The unit comes with a set of pads that are applied to a victim’s bare chest via the adhesive that is exposed by peeling off a covering of paper. There are graphics on the pads to help you with correct placement. After the pads are in place, the AED will analyze the victim to determine if a shock should be administered. If so, the unit will deliver the shock automatically or will prompt the operator to do so by pressing a button.
From there, the unit will analyze the victim’s heart performance again and prompt you through more required steps, which may include continuing CPR.
The strength of the shock is automatic, so you do not have to guess how much to deliver. You don’t even have to determine whether a shock is needed; the unit will tell you. If the unit does not detect a shockable condition, it cannot deliver a shock, so it cannot be used in an unsafe manner.
Training
The training required for using an AED is minimal and easily obtained from groups such as the American Heart Association and the American Red Cross. The training is normally offered in conjunction with CPR training, another link in the chain.
Modern AEDs are simple to use; so simple, in fact, that a study indicated that untrained sixth graders fared almost as well as trained professionals in using AEDs. This is by design. The easier it is to use the units, the more people will be comfortable with using them, and the opportunity for saving lives increases.
Good samaritan protections
When AEDs first came on the scene, many thought that there would be liabilities involved. Currently, the only cases that have stemmed from AED use are against those who did not have them. In 2000, the Cardiac Arrest Survival Act was signed into law in November 2000, giving immunity from civil liability for any harm resulting from the use of an AED by a layperson. If a person’s heart is in v-fib, the only method of survival is defibrillation, which makes the victim’s death virtually imminent if nothing is done. With this in mind, some workplaces are beginning to feel less safe without an AED.
The workplace
All worksites are potential candidates for AED programs because of the possibility of SCA and the need for timely defibrillation. Each workplace should assess its own requirements for an AED program as part of its first-aid response.

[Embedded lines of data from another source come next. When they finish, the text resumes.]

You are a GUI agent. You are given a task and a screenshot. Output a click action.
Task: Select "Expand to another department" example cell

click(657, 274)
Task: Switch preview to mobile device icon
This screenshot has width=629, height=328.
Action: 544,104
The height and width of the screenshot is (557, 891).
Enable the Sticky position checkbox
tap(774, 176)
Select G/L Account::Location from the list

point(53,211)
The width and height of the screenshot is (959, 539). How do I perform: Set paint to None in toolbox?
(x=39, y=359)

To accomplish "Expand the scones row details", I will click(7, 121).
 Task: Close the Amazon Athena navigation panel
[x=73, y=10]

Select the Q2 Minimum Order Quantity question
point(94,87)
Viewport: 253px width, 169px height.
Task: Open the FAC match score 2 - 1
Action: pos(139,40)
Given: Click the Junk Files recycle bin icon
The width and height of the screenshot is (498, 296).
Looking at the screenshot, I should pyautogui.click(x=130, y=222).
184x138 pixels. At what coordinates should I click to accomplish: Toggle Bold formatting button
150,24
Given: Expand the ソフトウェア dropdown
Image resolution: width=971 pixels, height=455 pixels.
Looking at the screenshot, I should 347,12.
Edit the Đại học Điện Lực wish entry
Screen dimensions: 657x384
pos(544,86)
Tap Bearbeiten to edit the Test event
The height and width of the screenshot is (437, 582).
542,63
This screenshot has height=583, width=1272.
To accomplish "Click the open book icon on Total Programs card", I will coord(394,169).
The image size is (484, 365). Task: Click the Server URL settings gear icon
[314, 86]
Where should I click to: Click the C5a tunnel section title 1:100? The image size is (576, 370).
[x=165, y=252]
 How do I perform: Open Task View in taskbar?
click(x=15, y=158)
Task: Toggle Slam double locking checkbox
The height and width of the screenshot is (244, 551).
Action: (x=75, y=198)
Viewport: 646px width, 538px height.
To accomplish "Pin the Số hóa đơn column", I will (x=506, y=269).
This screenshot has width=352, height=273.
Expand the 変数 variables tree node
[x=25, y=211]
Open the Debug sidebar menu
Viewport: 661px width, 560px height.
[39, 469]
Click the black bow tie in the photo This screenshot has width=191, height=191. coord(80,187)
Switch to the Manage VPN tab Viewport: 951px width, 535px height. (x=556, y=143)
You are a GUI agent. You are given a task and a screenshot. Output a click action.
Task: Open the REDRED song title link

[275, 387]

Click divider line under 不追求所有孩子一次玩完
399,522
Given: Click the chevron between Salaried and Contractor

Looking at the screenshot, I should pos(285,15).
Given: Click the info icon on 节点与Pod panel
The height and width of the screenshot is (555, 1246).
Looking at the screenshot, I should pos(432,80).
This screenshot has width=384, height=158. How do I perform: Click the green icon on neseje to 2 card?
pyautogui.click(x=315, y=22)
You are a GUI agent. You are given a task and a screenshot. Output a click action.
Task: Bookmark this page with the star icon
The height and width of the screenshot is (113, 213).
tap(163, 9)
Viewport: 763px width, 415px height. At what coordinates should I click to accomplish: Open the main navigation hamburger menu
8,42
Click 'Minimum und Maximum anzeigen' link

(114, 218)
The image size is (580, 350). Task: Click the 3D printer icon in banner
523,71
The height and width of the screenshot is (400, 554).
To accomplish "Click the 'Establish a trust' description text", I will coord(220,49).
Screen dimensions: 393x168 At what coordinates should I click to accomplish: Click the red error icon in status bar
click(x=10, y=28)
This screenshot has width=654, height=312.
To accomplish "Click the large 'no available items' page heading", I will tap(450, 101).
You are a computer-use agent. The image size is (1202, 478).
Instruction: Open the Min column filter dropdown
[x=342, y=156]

A number of issues should be considered in setting up a worksite AED program: physician’s oversight; compliance with local, state, and Federal Regulations; coordination with local EMS; a quality assurance program; and a periodic review, among others.
In 1999 and 2000, 815 out of 6,339 (13 percent) workplace fatalities reported to OSHA were due to sudden cardiac arrest. Assuming an average time to defibrillation of 5 minutes would produce a 40 percent survival rate, 1326 lives per year could be saved. Employers should consider use of AEDs at their worksites to reduce the time to defibrillation with the goal of improving survival.
Work factors that may aggravate or contribute to cardiovascular disease are carbon monoxide, carbon disulfide, halogenated hydrocarbons, smoking, extreme heat or cold, stress, and shift work. Electrical hazards may produce cardiac arrest (ventricular fibrillation). Exposure to noise, lead, or arsenic may produce high blood pressure, increasing the risk for heart disease.
OSHA published their views on AEDs in the workplace through a technical information bulletin, a fact card, and a news release in which OSHA states that “AEDs are easy to use and can make the critical difference in reviving individuals who suffer a cardiac crisis.”
The workplace is filled with employees from the baby-boomer era. Many of those employees, who are in decision-making roles in their companies, are learning that they could be sudden cardiac arrest victims, and this may be promoting the increase in workplace AED placement. When you factor in the low cost (under $3000); the lack of liability; the ease of use; and the all-around small payout in time, effort, and cost for an AED, it becomes easy to see why their popularity is increasing.